The Attempt at a Solution

When switch is on (when Va is not grounded),

iR=\frac{3-VB}{10}...(3)

With equations (1) and (3), the following is our Node-Voltage equation,

\frac{3-VB}{10}=0.05μ\frac{dVA}{dt}+0.05μ\frac{dVA}{dt}+\frac{VA}{100K}

and from (2) we have,

VB-VA=20μ\frac{diR}{dt}→VB=VA+20μ\frac{d\frac{3-VB}{10}}{dt}

Is this approach correct?
I mean, if I solve this system of DE, will I obtain the correct functions for node voltages when the switch is on?

Any help is appreciated :)

 

[rude man]

Badly defined problem. When the switch is on, Va is clearly zero from the diagram, contradicting your verbiage. There are other parts of your narrative that confuse.

I would approach the problem with determining the 'big picture' first:

Start with everything discharged and the switch ON, grounding Va. Is there a build up of current? Then, when the switch is OFF, where does the current go and what is the effect on voltage across C1 and Cout? Then, as the number of cycles repeat, how does the voltage Vout build up? To what level? What is the effect of the 100K load? Note that the RL-Cout discharge time cosntant is large compared to the cycle time.
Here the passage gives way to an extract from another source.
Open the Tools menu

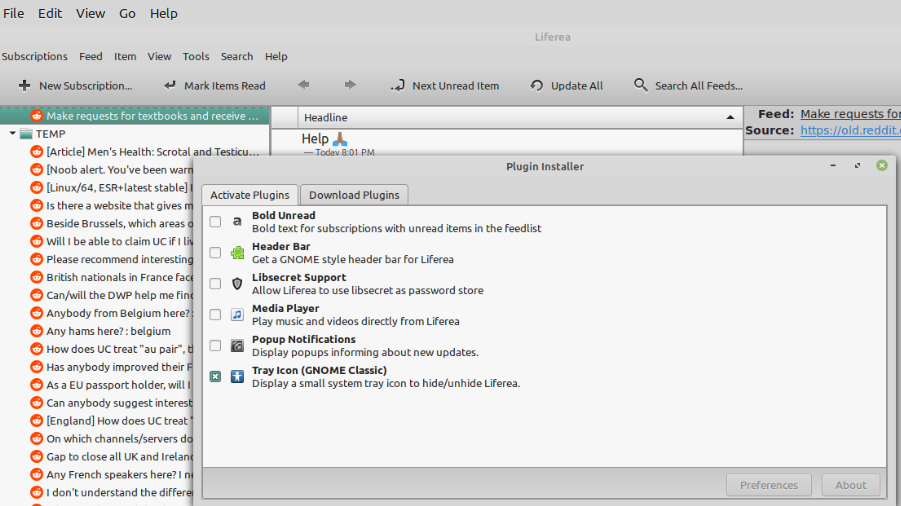click(x=196, y=57)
Note also that the L1/Rin t.c. is very small.

The time constants tend to be greatly removed from each other, facilitating the analysis of this circuit.

 

[yttuncel]

Hello,

By saying "on" I meant switch is open.

Is there a build up of current?

No, all the current go directly to ground when switch is closed.

Then, when the switch is OFF, where does the current go and what is the effect on voltage across C1 and Cout?

The current charges up both capacitors very fast due to small time constant(Rin and 0.05μF) to a maximum voltage value of VA.

Then, as the number of cycles repeat, how does the voltage Vout build up?

Vout is the voltage on Cout. The time constant of Cout when discharging is huge compared to the cycle time as you pointed out Therefore, it decays very little when switch is closed and charges up when it is open.

To what level?

I suppose it is limited to the value of VA?

Update: I simulated this circuit using SPICE. What I said is mostly true, the only part I am wrong is the max value of Vout. How does it get higher than our input which is 3V ? The final voltage at Vout seems to be something between 5 and 6 volts.

 

[rude man]

Hello,

Update: I simulated this circuit using SPICE. What I said is mostly true, the only part I am wrong is the max value of Vout. How does it get higher than our input which is 3V ? The final voltage at Vout seems to be something between 5 and 6 volts.

You can look at your SPICE results to answer that question.

What happens is that eventually the diode stops conducting and Cout is cut off from further charging, leaving only C1 to accept the large inductive currents. Since C1 is half of C1 + Cout, the voltage across C1 eventually doubles compared to the initial voltage across C1 and Cout in parallel, since dv/dt = i/C and C changed from the initial 0.1 uF to the eventual 0.05 uF. The diode stops charging Cout only when Vout has reached Vout = i T/C where T = 5e-6 s and C = Cout = C1.